++++ Material for this exercise

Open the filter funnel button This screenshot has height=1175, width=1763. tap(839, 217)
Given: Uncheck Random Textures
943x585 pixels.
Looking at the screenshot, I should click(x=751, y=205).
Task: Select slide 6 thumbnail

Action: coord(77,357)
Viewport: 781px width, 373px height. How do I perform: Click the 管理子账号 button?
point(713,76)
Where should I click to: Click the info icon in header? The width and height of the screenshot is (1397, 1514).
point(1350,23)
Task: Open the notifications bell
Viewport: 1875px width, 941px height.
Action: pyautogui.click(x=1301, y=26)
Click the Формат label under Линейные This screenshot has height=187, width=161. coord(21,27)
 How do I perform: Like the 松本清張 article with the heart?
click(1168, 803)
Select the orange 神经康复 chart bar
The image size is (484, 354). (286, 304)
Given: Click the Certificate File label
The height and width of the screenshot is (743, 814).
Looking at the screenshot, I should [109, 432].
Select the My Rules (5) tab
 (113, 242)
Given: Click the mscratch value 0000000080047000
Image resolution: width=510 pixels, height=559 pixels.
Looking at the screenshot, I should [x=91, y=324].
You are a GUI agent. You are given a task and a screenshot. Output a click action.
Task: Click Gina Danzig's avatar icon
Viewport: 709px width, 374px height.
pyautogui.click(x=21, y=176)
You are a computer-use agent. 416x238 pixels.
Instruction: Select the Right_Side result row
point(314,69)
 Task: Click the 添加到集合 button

++++++++

**Direction:** Reproduce every one of the items above word for word, keeping each line as it appears.

**Written answer:**
Open the filter funnel button This screenshot has height=1175, width=1763. tap(839, 217)
Given: Uncheck Random Textures
943x585 pixels.
Looking at the screenshot, I should click(x=751, y=205).
Task: Select slide 6 thumbnail

Action: coord(77,357)
Viewport: 781px width, 373px height. How do I perform: Click the 管理子账号 button?
point(713,76)
Where should I click to: Click the info icon in header? The width and height of the screenshot is (1397, 1514).
point(1350,23)
Task: Open the notifications bell
Viewport: 1875px width, 941px height.
Action: pyautogui.click(x=1301, y=26)
Click the Формат label under Линейные This screenshot has height=187, width=161. coord(21,27)
 How do I perform: Like the 松本清張 article with the heart?
click(1168, 803)
Select the orange 神经康复 chart bar
The image size is (484, 354). (286, 304)
Given: Click the Certificate File label
The height and width of the screenshot is (743, 814).
Looking at the screenshot, I should [109, 432].
Select the My Rules (5) tab
 (113, 242)
Given: Click the mscratch value 0000000080047000
Image resolution: width=510 pixels, height=559 pixels.
Looking at the screenshot, I should [x=91, y=324].
You are a GUI agent. You are given a task and a screenshot. Output a click action.
Task: Click Gina Danzig's avatar icon
Viewport: 709px width, 374px height.
pyautogui.click(x=21, y=176)
You are a computer-use agent. 416x238 pixels.
Instruction: Select the Right_Side result row
point(314,69)
 Task: Click the 添加到集合 button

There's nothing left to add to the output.